I'm saying it now to hold myself accountable: this Summer will be the Summer I lighten up with the early bedtime thing. I mean it. I'll let my kids stay up later. I know it will be hard for me because early bedtime is my jam — yes, even in the Summer. I love reading in my quiet nook with the outside Summer light shining in or enjoying a cocktail with my husband on the patio; so yes, I will put my kids to bed so I can enjoy my favourite Summer activities. It might sound selfish, but early bedtimes have just always worked for our family; the kids wake up well-rested, and my husband and I get to spend some time taking care of ourselves. But now that the kids are older (almost 5 and 7) I think it's time I loosen the leash a little.
They're no longer in the baby and toddler years, so a little less sleep won't completely wreck the days that follow. They can either make up that lost sleep with a nap or even by sleeping in if they want to. (Fingers crossed, right?) But one thing I can't make up to them are those lost Summer memories that take place at dusk or even after the sun goes down.
This Summer, I'm going to give in to the late-night Summer activities that I remember loving as a kid. I remember gallivanting through the grass with my brothers, glass jars in hand, trying to catch fireflies. We'd follow the glow of the little bugs and swing our jars into the air trying to grab them. I never caught a single one, but the joy of trying to still stays with me. Next on my list will be a late-night bonfire to roast marshmallows. My kids have roasted several marshmallows in their day, but it was usually a hurried fiasco because I was so damn stressed about getting them to bed on time. But this Summer, I want to watch my kids lounge in camping chairs circling our hodge-podge bonfire pit, staring into the fire on a Wednesday night — just because.

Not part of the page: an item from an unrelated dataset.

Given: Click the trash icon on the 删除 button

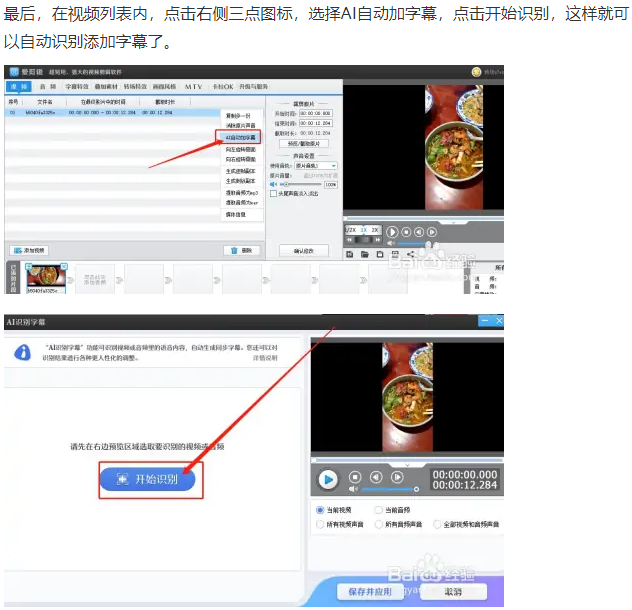Looking at the screenshot, I should (x=234, y=250).
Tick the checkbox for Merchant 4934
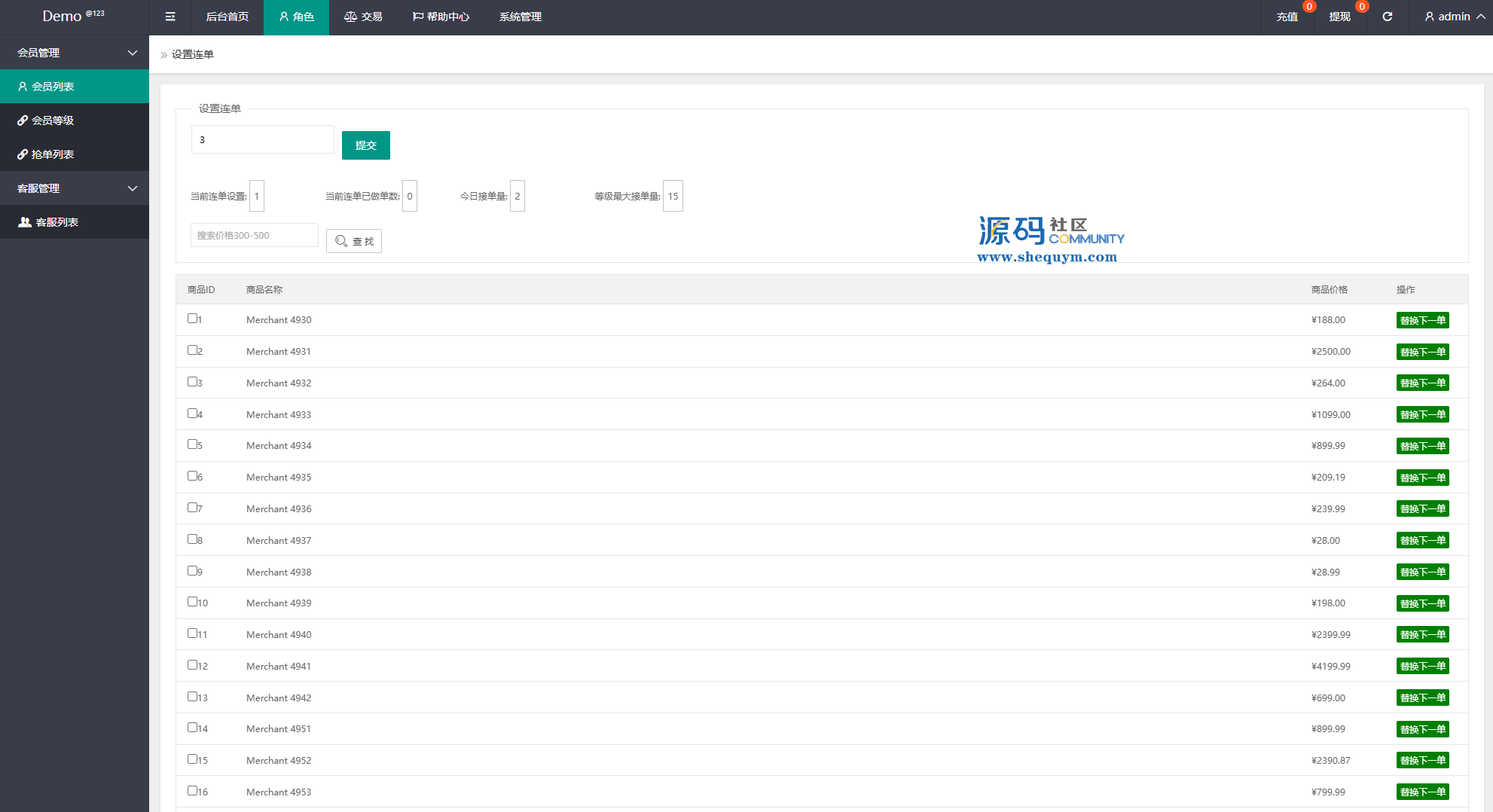Screen dimensions: 1493x812 [x=192, y=444]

This is a little embarrassing, and I can't believe I'm about to say this, but my kids have yet to watch fireworks. I know. I'm lame. But my kids used to snooze right through them. I didn't see the purpose in torturing them (and let's be honest, myself) by forcing them to stay awake with all that noise. But this year, they're old enough to truly enjoy them — and remember them for that matter. So, I'm so excited to head to a local spot near a lake on the Fourth of July, throw down a couple of blankets, and sprawl out. We'll munch on snacks and I'll enjoy my kids' "oohs and ahhs" over the fireworks display. I'm excited to share this first-time magic with my kids, despite whatever crankiness follows the next morning.
And finally, I just want to relax on the whole bedtime thing for my kids because, well, they only get one childhood. If they're still running through the sprinkler or bobbing in the neighbour's pool past bedtime, I'll let it slide. Because it's those simple memories that they'll hold onto forever. And who I am to take that away from them? This vow isn't going to be an easy one for good ol' mom to keep. I know that. But I owe it to my growing children to try. I want them to have those magical childhood memories that take place after the sun goes down.